When things get dry due to evaporation, the spores curl, which causes the tape to contract – but as the tape shortens, a small rig closes tiny window shutters, increasing the humidity in the bacterial chamber, meaning the cycle can repeat.

"They work like a muscle," Sahin explained to New Scientist at the time. "They can push and pull with a lot of force."

Attaching the engine to pistons enabled a small car to be powered, and could light up an electric LED.

Now, the same researchers have run calculations on what could be achieved if you scaled up the same kind of system over lakes and reservoirs throughout the US.

It would be quite a feat – not to mention a controversial eyesore – but if you were able to install floating spore-fuelled power generators using the principles of the evaporation engine over lakes and reservoirs larger than 0.1 square kilometres (0.04 square miles) in size, Sahin says you could generate 325 gigawatts of electricity-generating capacity.

"Evaporation comes with a natural battery," says one of the team, Ahmet-Hamdi Cavusoglu.

"You can make it your main source of power and draw on solar and wind when they're available."

But that's not all.

The researchers estimate the same system could actually save some 95 trillion litres (about 25 trillion gallons) of water lost to evaporation every year – approximately a fifth of what Americans consume annually.

Of course, building this kind of infrastructure would mean an end to sailing, fishing, swimming and all other kinds of activities on the water – plus there'd be cost considerations, and all kinds of questions over the environmental effects that might result.

In short, there's a huge amount of impracticality in this hypothetical vision, as promising as it is.

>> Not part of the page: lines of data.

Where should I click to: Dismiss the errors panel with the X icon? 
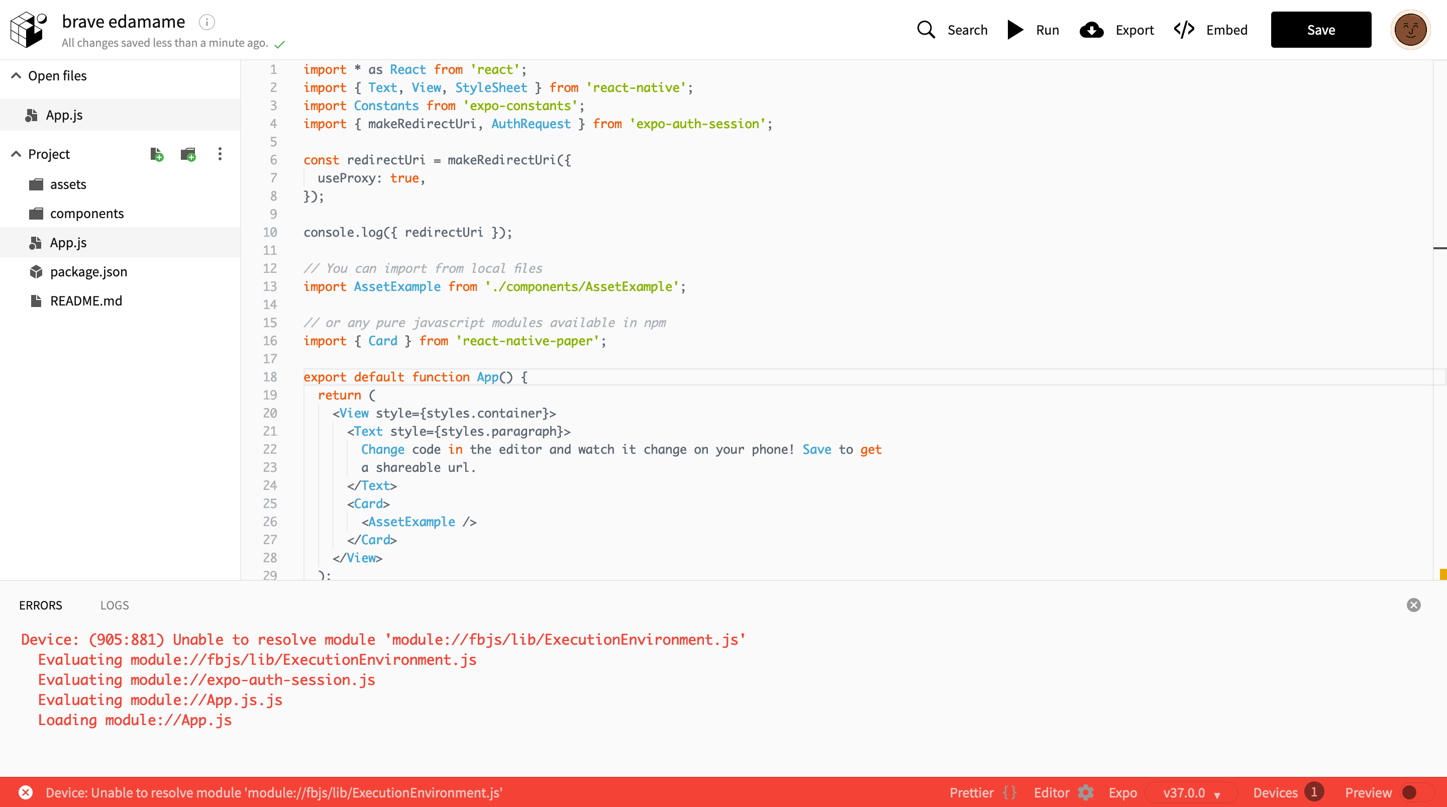[x=1413, y=605]
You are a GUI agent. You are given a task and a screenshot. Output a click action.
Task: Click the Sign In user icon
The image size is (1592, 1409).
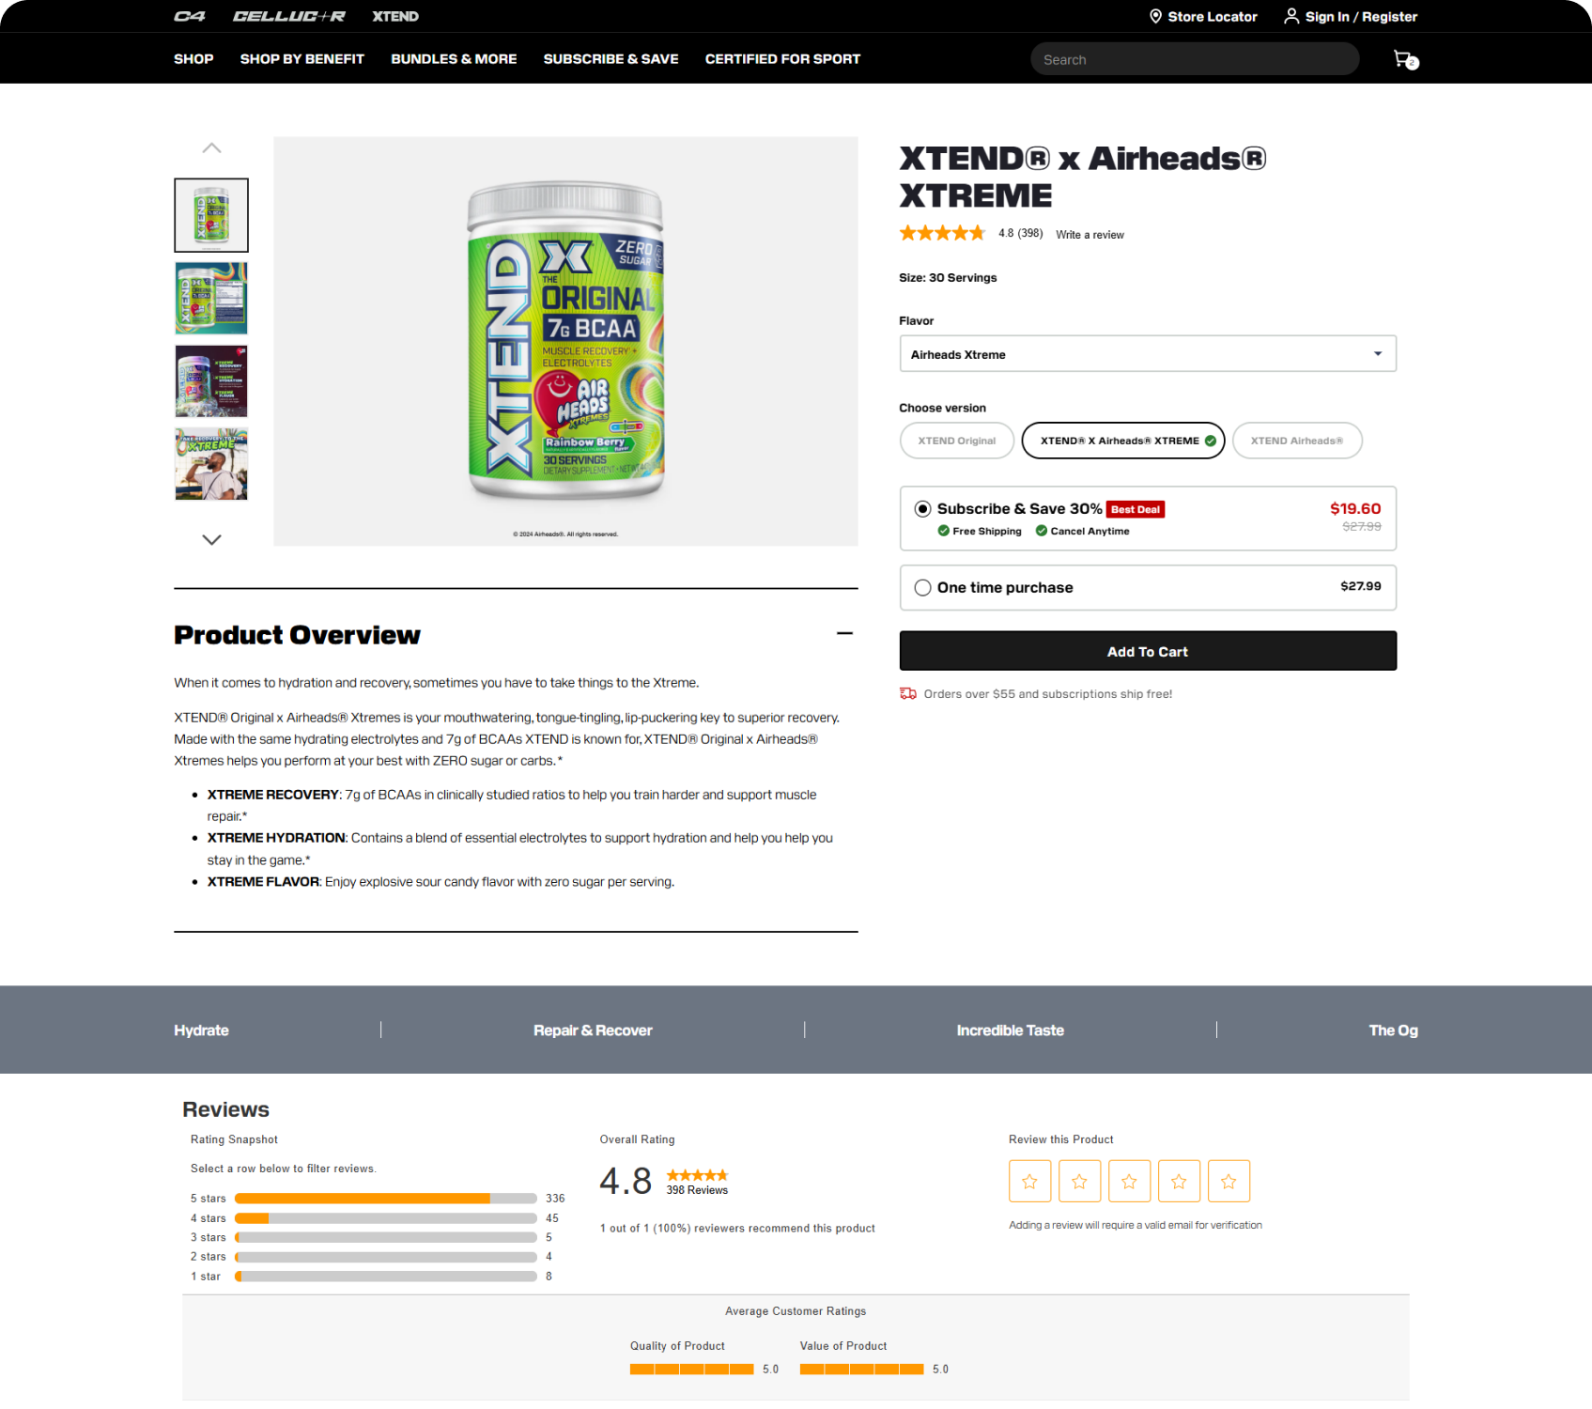(x=1291, y=16)
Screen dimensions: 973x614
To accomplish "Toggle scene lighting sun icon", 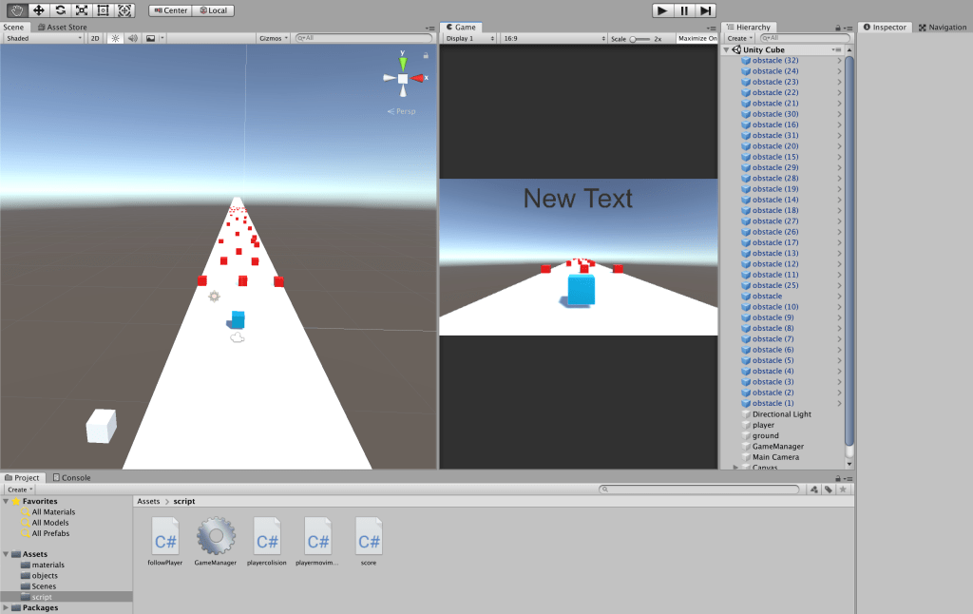I will pyautogui.click(x=115, y=38).
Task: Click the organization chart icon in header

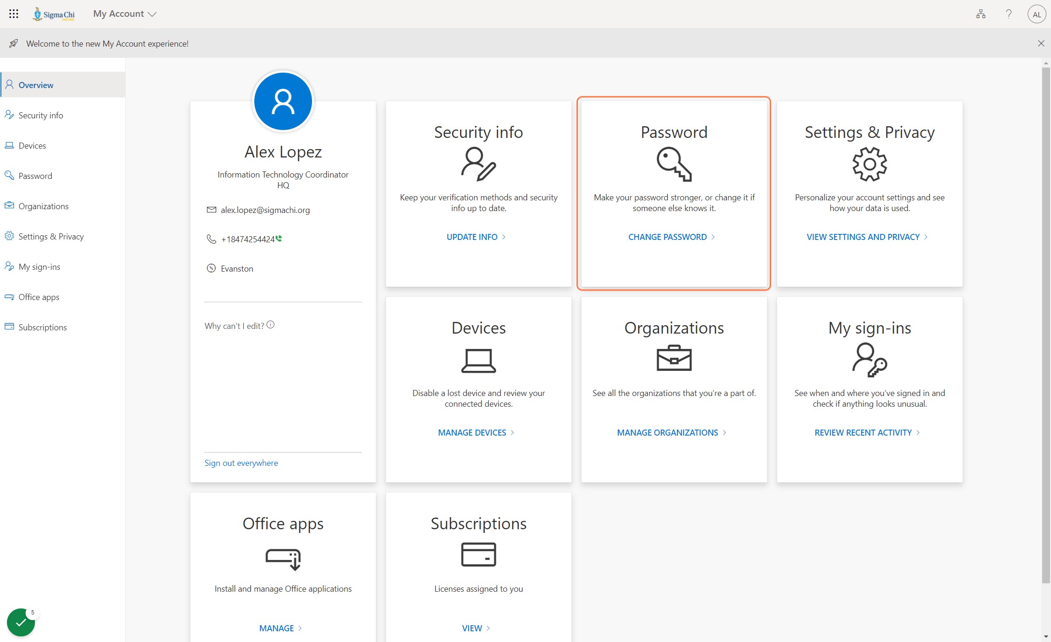Action: (x=981, y=14)
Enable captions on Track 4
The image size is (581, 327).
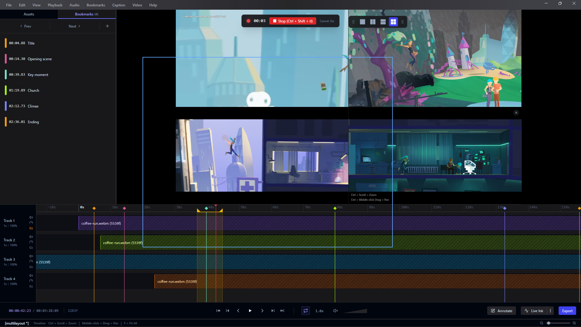tap(31, 286)
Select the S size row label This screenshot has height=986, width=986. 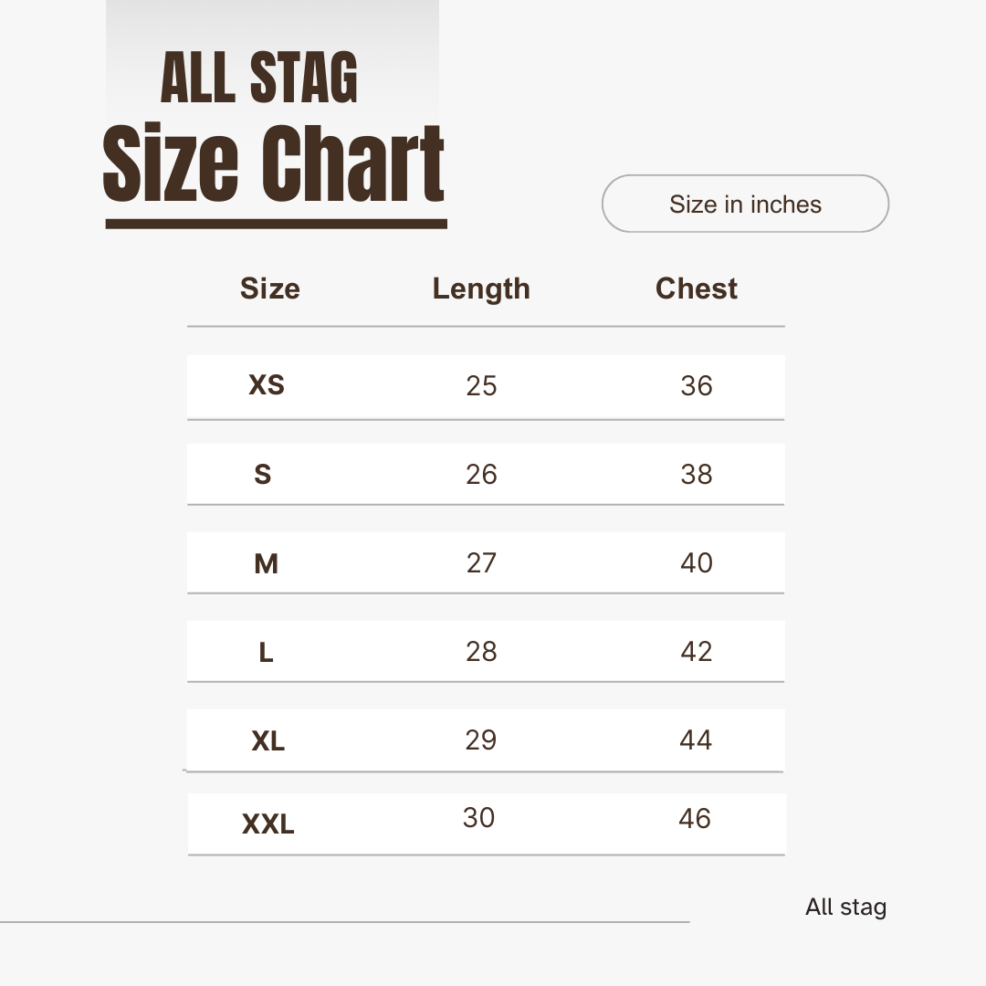263,475
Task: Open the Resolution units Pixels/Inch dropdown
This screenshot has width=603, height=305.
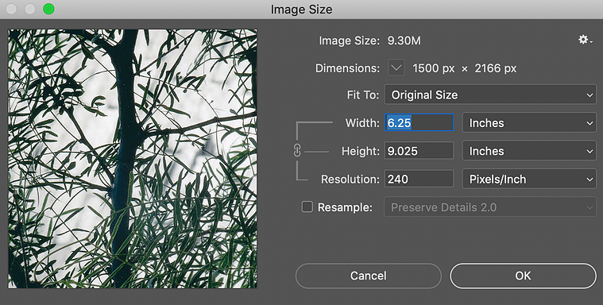Action: pyautogui.click(x=529, y=180)
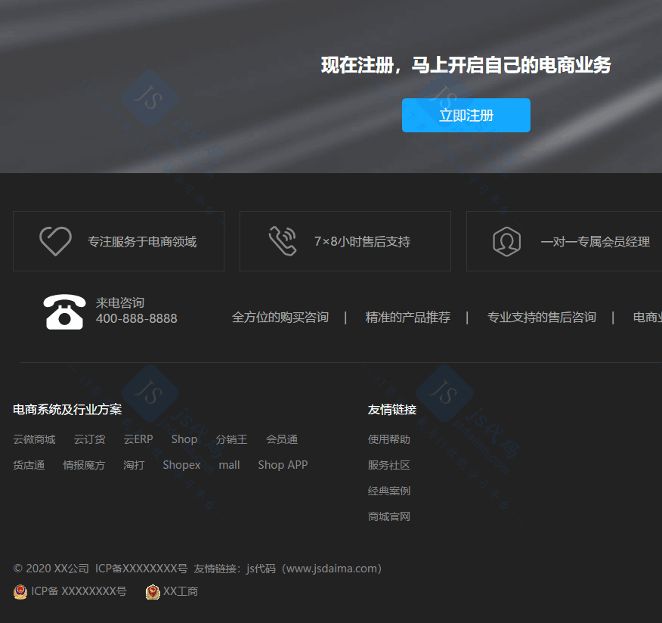Click the heart icon beside 专注服务于电商领域

tap(55, 241)
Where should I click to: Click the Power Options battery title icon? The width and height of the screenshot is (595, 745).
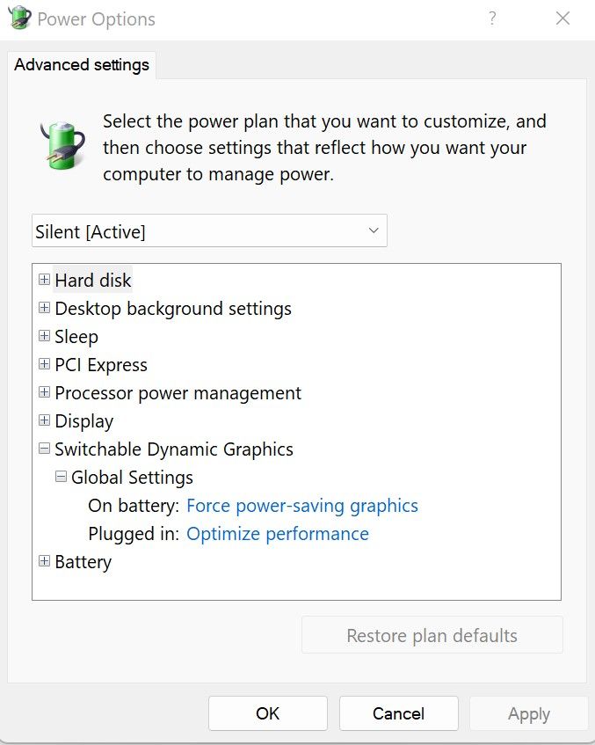[x=19, y=18]
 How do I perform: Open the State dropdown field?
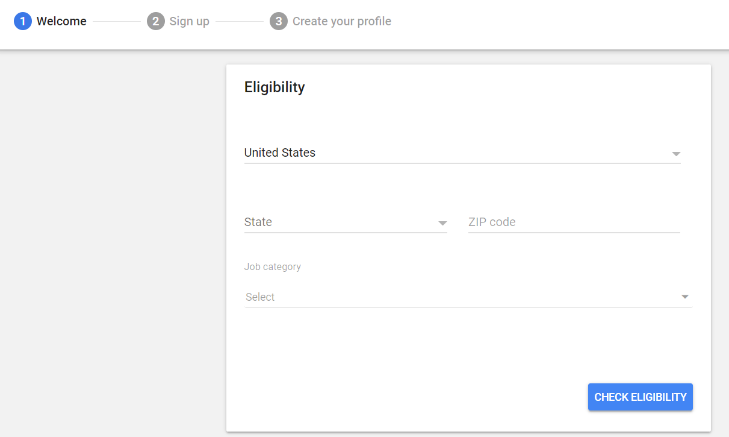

But the sheer amount of energy such a system could harness means we should be seriously thinking about what evaporation could do for us, Sahin says – by investigating the possibilities on a smaller, limited scale, before discounting it out of hand due to environmental concerns.

"These are very important issues, but we don't know enough about the technology to make these judgements," Sahin told Gizmodo.

"The present study is only one piece of the puzzle."

The findings are reported in Nature Communications.